5.03 Secretary’s Certificate. The Agent shall have received a certificate of the secretary or an assistant secretary of the Ultimate General Partner (a) certifying the names and true signatures of the officers of the Ultimate General Partner authorized to sign this Amendment and the other documents to be delivered hereunder by the Ultimate General Partner in its capacity as general partner of the General Partner, in its capacity as general partner of the Borrower, (b) certifying and attaching copies of the resolutions of the board of directors or similar governing body of the Ultimate General Partner (in its capacity as general partner of the General Partner, in its capacity as general partner of the Borrower) approving this Amendment and (c) certifying and attachingall documents the Agent may have reasonably requested prior to the Amendment Effective Date relating to the existence of the Borrower, the corporate authority for and the validity of this Amendment, and any other matters relevant hereto.

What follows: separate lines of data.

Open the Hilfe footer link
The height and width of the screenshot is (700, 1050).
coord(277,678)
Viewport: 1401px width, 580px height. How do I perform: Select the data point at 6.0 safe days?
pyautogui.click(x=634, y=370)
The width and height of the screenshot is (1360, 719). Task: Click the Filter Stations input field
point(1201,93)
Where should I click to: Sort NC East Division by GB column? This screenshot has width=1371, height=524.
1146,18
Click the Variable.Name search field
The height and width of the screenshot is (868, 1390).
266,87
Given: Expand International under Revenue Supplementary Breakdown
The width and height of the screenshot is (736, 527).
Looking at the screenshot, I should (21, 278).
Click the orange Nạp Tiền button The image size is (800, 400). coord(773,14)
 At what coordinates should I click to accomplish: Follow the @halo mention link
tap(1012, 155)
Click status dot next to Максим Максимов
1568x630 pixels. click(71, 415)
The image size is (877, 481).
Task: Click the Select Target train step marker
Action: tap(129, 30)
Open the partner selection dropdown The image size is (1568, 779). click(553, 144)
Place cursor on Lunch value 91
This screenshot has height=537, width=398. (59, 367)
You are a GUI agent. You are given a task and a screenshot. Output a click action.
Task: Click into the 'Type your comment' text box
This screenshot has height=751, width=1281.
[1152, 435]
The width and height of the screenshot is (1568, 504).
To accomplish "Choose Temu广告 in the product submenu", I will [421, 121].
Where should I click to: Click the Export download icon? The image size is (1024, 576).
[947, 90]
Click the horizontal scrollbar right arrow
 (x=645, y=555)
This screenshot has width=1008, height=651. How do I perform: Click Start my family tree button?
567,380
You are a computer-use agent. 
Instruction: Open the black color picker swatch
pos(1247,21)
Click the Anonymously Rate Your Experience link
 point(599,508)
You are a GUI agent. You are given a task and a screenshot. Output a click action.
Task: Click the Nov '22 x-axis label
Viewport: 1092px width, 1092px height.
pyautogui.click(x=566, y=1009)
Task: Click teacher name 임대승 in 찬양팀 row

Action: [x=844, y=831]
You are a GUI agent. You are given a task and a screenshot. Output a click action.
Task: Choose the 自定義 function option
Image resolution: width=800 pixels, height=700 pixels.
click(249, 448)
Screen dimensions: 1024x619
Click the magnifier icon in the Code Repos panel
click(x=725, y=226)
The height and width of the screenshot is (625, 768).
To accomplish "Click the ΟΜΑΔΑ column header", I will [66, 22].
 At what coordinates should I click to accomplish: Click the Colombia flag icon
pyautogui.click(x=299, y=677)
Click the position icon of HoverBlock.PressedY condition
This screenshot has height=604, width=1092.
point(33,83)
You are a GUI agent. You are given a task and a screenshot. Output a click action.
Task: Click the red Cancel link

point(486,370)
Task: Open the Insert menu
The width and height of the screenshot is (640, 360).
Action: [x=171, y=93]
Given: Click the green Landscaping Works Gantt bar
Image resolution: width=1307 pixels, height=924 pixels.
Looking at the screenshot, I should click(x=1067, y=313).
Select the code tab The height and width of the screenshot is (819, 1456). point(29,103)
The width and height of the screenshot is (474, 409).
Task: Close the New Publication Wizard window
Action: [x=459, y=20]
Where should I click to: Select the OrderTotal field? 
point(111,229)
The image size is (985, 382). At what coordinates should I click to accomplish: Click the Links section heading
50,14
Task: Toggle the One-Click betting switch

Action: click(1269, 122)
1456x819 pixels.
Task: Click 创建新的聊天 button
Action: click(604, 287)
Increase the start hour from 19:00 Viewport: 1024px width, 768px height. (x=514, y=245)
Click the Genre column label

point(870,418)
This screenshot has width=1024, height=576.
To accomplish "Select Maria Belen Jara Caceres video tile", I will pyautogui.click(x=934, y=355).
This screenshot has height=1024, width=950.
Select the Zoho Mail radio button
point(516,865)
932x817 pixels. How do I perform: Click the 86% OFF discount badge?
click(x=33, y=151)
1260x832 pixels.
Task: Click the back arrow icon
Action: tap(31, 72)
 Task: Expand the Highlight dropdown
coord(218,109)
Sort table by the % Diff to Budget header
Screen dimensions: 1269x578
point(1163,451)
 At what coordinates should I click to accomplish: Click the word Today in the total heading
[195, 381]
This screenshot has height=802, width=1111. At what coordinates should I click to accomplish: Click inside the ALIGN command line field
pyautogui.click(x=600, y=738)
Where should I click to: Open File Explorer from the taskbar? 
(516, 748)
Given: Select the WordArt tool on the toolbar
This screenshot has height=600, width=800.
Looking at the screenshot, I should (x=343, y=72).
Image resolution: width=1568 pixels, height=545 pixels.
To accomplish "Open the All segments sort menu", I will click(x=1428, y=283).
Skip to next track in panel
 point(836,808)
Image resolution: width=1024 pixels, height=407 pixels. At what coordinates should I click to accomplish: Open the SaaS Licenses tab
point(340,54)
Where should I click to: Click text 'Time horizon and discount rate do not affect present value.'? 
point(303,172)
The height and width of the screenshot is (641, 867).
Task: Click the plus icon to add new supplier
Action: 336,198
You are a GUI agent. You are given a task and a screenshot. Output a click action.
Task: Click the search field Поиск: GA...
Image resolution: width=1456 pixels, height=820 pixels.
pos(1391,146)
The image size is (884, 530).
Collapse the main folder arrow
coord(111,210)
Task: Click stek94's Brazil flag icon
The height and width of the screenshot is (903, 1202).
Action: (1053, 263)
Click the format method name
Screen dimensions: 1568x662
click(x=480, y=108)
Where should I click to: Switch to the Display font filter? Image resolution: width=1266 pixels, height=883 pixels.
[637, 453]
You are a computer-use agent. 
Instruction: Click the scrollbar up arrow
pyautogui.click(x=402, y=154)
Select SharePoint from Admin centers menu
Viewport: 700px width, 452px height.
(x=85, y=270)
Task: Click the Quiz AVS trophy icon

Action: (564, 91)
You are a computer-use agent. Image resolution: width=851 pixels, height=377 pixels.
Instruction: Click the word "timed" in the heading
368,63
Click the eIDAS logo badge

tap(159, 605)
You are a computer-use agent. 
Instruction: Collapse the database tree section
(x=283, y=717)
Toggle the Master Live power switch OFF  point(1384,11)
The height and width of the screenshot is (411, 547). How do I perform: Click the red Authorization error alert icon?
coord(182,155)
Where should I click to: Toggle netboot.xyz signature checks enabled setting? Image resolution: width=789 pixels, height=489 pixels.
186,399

5.04 Fees. The Agent shall have received, for the account of each Extended Lender, fees in an amount agreed to be paid by the Borrower pursuant to the letter addressed to the Agent and executed by the Borrower dated as of June 22, 2017, requesting the Extension and the amendments set forth in this Amendment. The Agent shall have also received all fees and other amounts due and payable to it on or prior to the Amendment Effective Date, including reimbursement or payment of all reasonable and invoiced out-of-pocket fees, charges and expenses of a single counsel to the Agent in each appropriate jurisdiction (which may include a single special counsel acting in multiple jurisdictions) and such other counsel retained with the Borrower’s prior written consent (such consent not to be unreasonably withheld or delayed), required to be reimbursed or paid by the Borrower under the Amended Credit Agreement.
Section 6. References Generally. References in the Credit Agreement (including references to the Credit Agreement as amended hereby) to “this Agreement” (and indirect references such as “hereunder”, “hereby”, “herein” and “hereof”) shall be deemed to be references to the Amended Credit Agreement.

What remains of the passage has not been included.